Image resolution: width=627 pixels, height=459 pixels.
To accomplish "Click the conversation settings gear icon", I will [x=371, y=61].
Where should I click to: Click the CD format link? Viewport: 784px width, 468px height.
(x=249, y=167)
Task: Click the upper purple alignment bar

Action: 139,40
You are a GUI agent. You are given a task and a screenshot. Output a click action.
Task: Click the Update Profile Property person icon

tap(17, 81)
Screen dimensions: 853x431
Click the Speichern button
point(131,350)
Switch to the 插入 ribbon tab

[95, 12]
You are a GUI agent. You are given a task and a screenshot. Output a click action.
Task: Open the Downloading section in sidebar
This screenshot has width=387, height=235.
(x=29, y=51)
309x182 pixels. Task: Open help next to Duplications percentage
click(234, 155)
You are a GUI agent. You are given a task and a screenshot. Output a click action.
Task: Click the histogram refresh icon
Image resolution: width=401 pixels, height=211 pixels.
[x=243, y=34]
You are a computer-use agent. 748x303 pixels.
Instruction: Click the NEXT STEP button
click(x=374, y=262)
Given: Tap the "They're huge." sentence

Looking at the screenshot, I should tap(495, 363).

- - -

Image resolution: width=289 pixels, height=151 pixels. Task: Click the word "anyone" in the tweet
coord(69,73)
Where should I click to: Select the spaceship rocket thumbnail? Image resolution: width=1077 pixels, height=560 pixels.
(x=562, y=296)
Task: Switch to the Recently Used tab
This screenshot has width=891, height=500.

- - -

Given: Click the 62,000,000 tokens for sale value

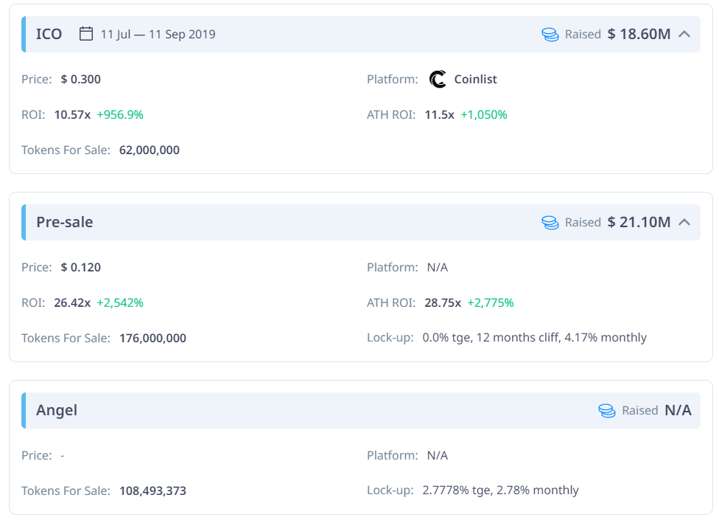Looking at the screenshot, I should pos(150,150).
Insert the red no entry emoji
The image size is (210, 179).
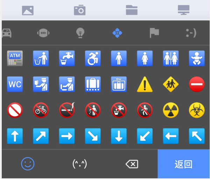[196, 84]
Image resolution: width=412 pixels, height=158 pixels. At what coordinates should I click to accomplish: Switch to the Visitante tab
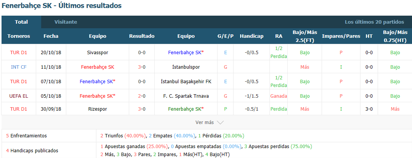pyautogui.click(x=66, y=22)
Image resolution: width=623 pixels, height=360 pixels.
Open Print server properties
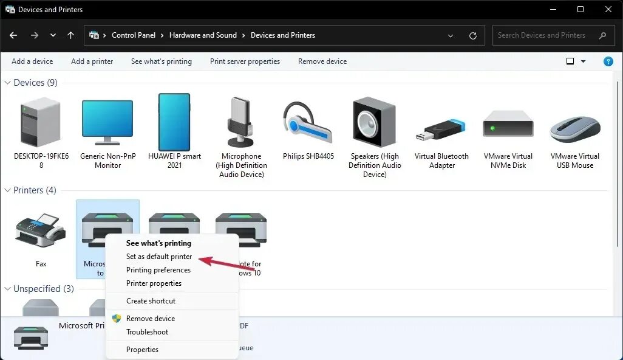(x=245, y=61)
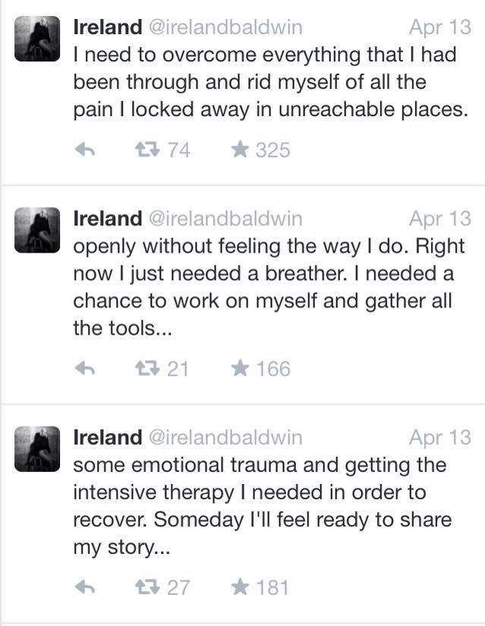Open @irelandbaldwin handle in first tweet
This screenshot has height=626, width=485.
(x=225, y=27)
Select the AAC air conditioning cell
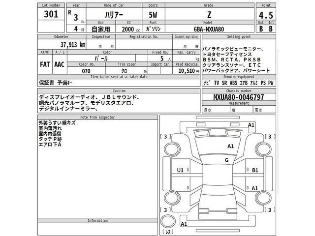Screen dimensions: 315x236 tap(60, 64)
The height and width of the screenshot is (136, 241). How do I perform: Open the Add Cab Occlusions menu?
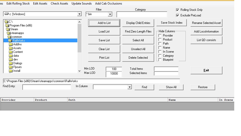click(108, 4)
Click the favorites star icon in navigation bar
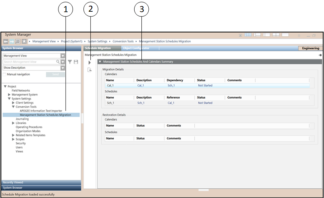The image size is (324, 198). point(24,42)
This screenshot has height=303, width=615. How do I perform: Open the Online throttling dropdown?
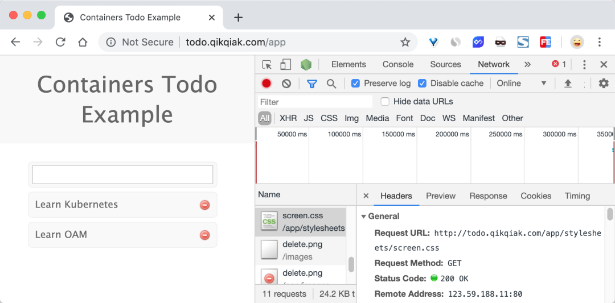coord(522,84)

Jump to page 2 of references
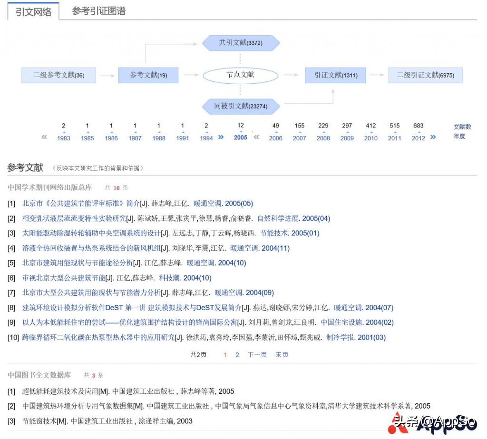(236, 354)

- - -

§ REQUIREMENT
Your reply is to repeat, unchanged, the lines above running from the one with "Image resolution: width=627" up to and including the one with "Task: Open the Downloading section in sidebar".

§ TASK SOLUTION
Image resolution: width=627 pixels, height=459 pixels.
To accomplish "Click the conversation settings gear icon", I will [x=371, y=61].
Where should I click to: Click the CD format link? Viewport: 784px width, 468px height.
(x=249, y=167)
Task: Click the upper purple alignment bar

Action: 139,40
You are a GUI agent. You are given a task and a screenshot. Output a click action.
Task: Click the Update Profile Property person icon

tap(17, 81)
Screen dimensions: 853x431
Click the Speichern button
point(131,350)
Switch to the 插入 ribbon tab

[95, 12]
You are a GUI agent. You are given a task and a screenshot. Output a click action.
Task: Open the Downloading section in sidebar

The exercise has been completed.